News

Soal Lini 2 Kargo, Bandara Tjilik Riwut Buka Kesempatan Dialog dengan Asperindo

×

Soal Lini 2 Kargo, Bandara Tjilik Riwut Buka Kesempatan Dialog dengan Asperindo

Sebarkan artikel ini
Bandara Tjilik Riwut Palangka Raya. (ist)

Palangka Raya, Nusaborneo.com – Manajemen Bandara Tjilik Riwut Palangka Raya membuka ruang diskusi dengan Dewan Pimpinan Wilayah Asosiasi Perusahaan Jasa Pengiriman Barang Indonesia (Asperindo) Kalimantan Tengah dan perusahaan jasa pengiriman terkait rencana penerapan layanan lini 2 kargo yang dijadwalkan mulai berlaku pada 10 Agustus 2026.

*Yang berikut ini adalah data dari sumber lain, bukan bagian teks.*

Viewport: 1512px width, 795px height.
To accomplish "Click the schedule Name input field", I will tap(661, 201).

General Manager Kantor Cabang Bandara Tjilik Riwut I Made Darmawan melalui Kepala Departemen Komersial Togi Kristian Sinaga mengatakan, pihak bandara siap memberikan penjelasan mengenai kebijakan tersebut apabila masih terdapat pertanyaan dari para pelaku usaha.

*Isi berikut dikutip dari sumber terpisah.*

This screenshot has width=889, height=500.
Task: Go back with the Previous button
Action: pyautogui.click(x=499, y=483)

“Kami membuka kesempatan diskusi seluas-luasnya apabila teman-teman dari Asperindo maupun shipper lainnya ingin berdiskusi,” kata Togi, Sabtu (25/7/2026).

Pernyataan itu disampaikan menyusul adanya permintaan penjelasan dari DPW Asperindo Kalimantan Tengah terkait dasar regulasi, urgensi, mekanisme operasional, hingga proses penunjukan pengelola layanan lini 2 kargo.

Menurut Togi, penerapan layanan tersebut telah melalui berbagai tahapan dengan tetap mengacu pada regulasi yang berlaku serta prinsip Good Corporate Governance (GCG) atau tata kelola perusahaan yang baik.

Ia juga menegaskan tidak terdapat ketentuan yang melarang penerapan lini 2 dalam pelayanan kargo di bandara.

“Untuk kejelasan regulasi, tidak ada regulasi yang melarang keberadaan lini 2. Selama ini kami telah melalui berbagai tahapan dengan tetap memperhatikan prinsip GCG yang berlaku,” ujarnya.

Togi menjelaskan, sosialisasi mengenai rencana penerapan layanan lini 2 telah dilakukan sejak awal Juni 2026 kepada para pelaku usaha yang beroperasi di lingkungan Bandara Tjilik Riwut.

Dalam proses tersebut, PT Angkasa Pura Indonesia telah membuka kesempatan kepada seluruh perusahaan jasa pengiriman barang atau shipper untuk mengikuti kerja sama pengelolaan layanan lini 2 kargo.

Namun, dari proses penawaran yang dilakukan, hanya PT Indonesia Aviation Cargo yang mengajukan penawaran sebagai calon pengelola layanan tersebut.

Sebelumnya, DPW Asperindo Kalimantan Tengah meminta manajemen Bandara Tjilik Riwut memberikan penjelasan mengenai dasar hukum penerapan lini 2 kargo, urgensi kebijakan tersebut, mekanisme pelaksanaannya, serta proses penunjukan perusahaan pengelola.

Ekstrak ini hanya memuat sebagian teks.